AĞAÇ
Odunlaşmış bir gövdesi olan, kökleri ile toprağa tutunmuş ve yapraklardan ya da yapraklı dallardan bir tacı olan bitki.
Gövdeleri odunlaşmış da olsa,, ince gövdeli olanlara çalı denir. Bitkiye ağaç karakterini veren odunlaşmış gövde, tam tepesine kadar ya da yapraklı dalların başladığı yere kadar uzanır. Bütün bitkiler gibi ağaçlar da bol besine muhtaçtır. Ağaç besinini, toprağın derinliklerine kadar uzanan kökleri ile alır. Yaprakları ile aldığı güneş ışığını ve karbondioksit gazı ile özümlemeyi yapar.
Ağaçlar, yaprakları bakımından ikiye ayrılırlar: Yapraklarını döken ve yapraklarını dökmeyen ağaçlar. Yapraklarını döken ağaçlar, her sonbaharda yapraksız kalırlar ve ilkbaharda yeniden yaprak vermeğe başlarlar. Yapraklar, geniş ölçüde suyun buharlaşmasına sebep olduğu için, ağaçlar kışın bu derece su kaybına dayanamazlar. Yapraklarını dökmeyen ağaçlar ise yıllarca bu durumda kalırlar. Bu çeşit ağaçların yaprakları küçük, dar ya da sert kabuklarla kaplıdır.
Her yıl büyümesine davam eden ağaç, gövdesini kalınlaştırır ve gövdesindeki odun nispeti böylece her yıl artar.
Ağaçların beslenmesinde en önemli madde olan karbondioksit, ağaçlar tarafından gündüz kullanılır.
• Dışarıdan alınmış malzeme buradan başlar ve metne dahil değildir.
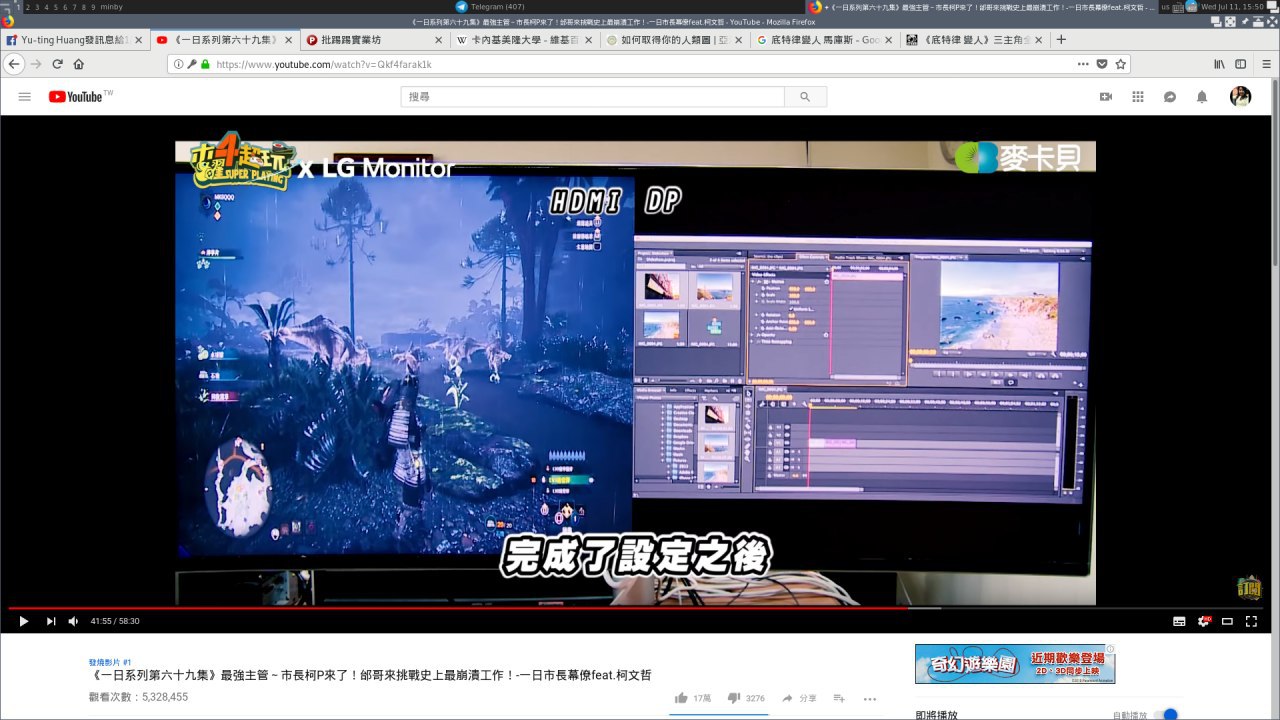
Task: Click the YouTube search input field
Action: (592, 97)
Bu bakımdan, ağaçlı yerlerin havası, daima iyi ve temizdir. Ağaç, aynı zamanda bir yerin iklimine de etki eder. Oranın havası rüzgârlı ve yağışlı olmasını sağlar.
Türkiye'de ağaç, topraktan sökülmeyince taşınamayan bir varlık sayıldığından, Türk Medenî Kanununa göre, toprağın bir parçasıdır ve toprak sahibinin malı sayılır. Ancak, dallarının komşu olanlara zarar vermemesi de gerekmektedir.
Ağaçlar, bir memleketin süsü olmaktan başka sağlık kaynağı ve daima faydalı olan bir mal olduğu için ağaç yetiştirilmesi ve ağaç sökülmesi belli kanunlarla kayıtlar içine alınmıştır.